- [Assigned task]
A faithful copy of the whole listing is required.

------------------------

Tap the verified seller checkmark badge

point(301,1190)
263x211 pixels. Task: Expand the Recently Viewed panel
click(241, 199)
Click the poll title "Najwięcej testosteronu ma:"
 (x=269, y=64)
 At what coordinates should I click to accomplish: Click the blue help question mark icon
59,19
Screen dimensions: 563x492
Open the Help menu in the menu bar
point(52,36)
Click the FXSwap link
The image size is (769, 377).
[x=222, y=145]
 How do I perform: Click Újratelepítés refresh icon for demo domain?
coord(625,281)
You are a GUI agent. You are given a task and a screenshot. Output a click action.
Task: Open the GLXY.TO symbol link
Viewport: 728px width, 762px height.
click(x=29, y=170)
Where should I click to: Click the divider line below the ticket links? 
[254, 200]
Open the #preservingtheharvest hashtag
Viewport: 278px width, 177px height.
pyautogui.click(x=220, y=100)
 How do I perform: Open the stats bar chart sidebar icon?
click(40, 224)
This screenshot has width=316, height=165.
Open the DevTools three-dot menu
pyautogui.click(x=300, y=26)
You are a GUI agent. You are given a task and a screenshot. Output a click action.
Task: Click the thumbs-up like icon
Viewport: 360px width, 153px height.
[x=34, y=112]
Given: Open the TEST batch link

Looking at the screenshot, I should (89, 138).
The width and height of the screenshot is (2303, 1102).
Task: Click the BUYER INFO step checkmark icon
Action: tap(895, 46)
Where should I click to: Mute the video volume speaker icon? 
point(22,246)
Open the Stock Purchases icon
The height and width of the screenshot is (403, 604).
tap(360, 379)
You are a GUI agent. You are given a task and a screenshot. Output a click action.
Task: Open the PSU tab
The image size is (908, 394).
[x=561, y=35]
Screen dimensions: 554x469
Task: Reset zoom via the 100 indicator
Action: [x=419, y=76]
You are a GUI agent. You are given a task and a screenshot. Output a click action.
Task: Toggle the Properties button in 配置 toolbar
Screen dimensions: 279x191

------------------------

- [Exercise output]
Tap the verified seller checkmark badge

point(301,1190)
263x211 pixels. Task: Expand the Recently Viewed panel
click(241, 199)
Click the poll title "Najwięcej testosteronu ma:"
 (x=269, y=64)
 At what coordinates should I click to accomplish: Click the blue help question mark icon
59,19
Screen dimensions: 563x492
Open the Help menu in the menu bar
point(52,36)
Click the FXSwap link
The image size is (769, 377).
[x=222, y=145]
 How do I perform: Click Újratelepítés refresh icon for demo domain?
coord(625,281)
You are a GUI agent. You are given a task and a screenshot. Output a click action.
Task: Open the GLXY.TO symbol link
Viewport: 728px width, 762px height.
click(x=29, y=170)
Where should I click to: Click the divider line below the ticket links? 
[254, 200]
Open the #preservingtheharvest hashtag
Viewport: 278px width, 177px height.
pyautogui.click(x=220, y=100)
 How do I perform: Open the stats bar chart sidebar icon?
click(40, 224)
This screenshot has width=316, height=165.
Open the DevTools three-dot menu
pyautogui.click(x=300, y=26)
You are a GUI agent. You are given a task and a screenshot. Output a click action.
Task: Click the thumbs-up like icon
Viewport: 360px width, 153px height.
[x=34, y=112]
Given: Open the TEST batch link

Looking at the screenshot, I should (89, 138).
The width and height of the screenshot is (2303, 1102).
Task: Click the BUYER INFO step checkmark icon
Action: tap(895, 46)
Where should I click to: Mute the video volume speaker icon? 
point(22,246)
Open the Stock Purchases icon
The height and width of the screenshot is (403, 604).
tap(360, 379)
You are a GUI agent. You are given a task and a screenshot. Output a click action.
Task: Open the PSU tab
The image size is (908, 394).
[x=561, y=35]
Screen dimensions: 554x469
Task: Reset zoom via the 100 indicator
Action: [x=419, y=76]
You are a GUI agent. You are given a task and a screenshot. Output a click action.
Task: Toggle the Properties button in 配置 toolbar
Screen dimensions: 279x191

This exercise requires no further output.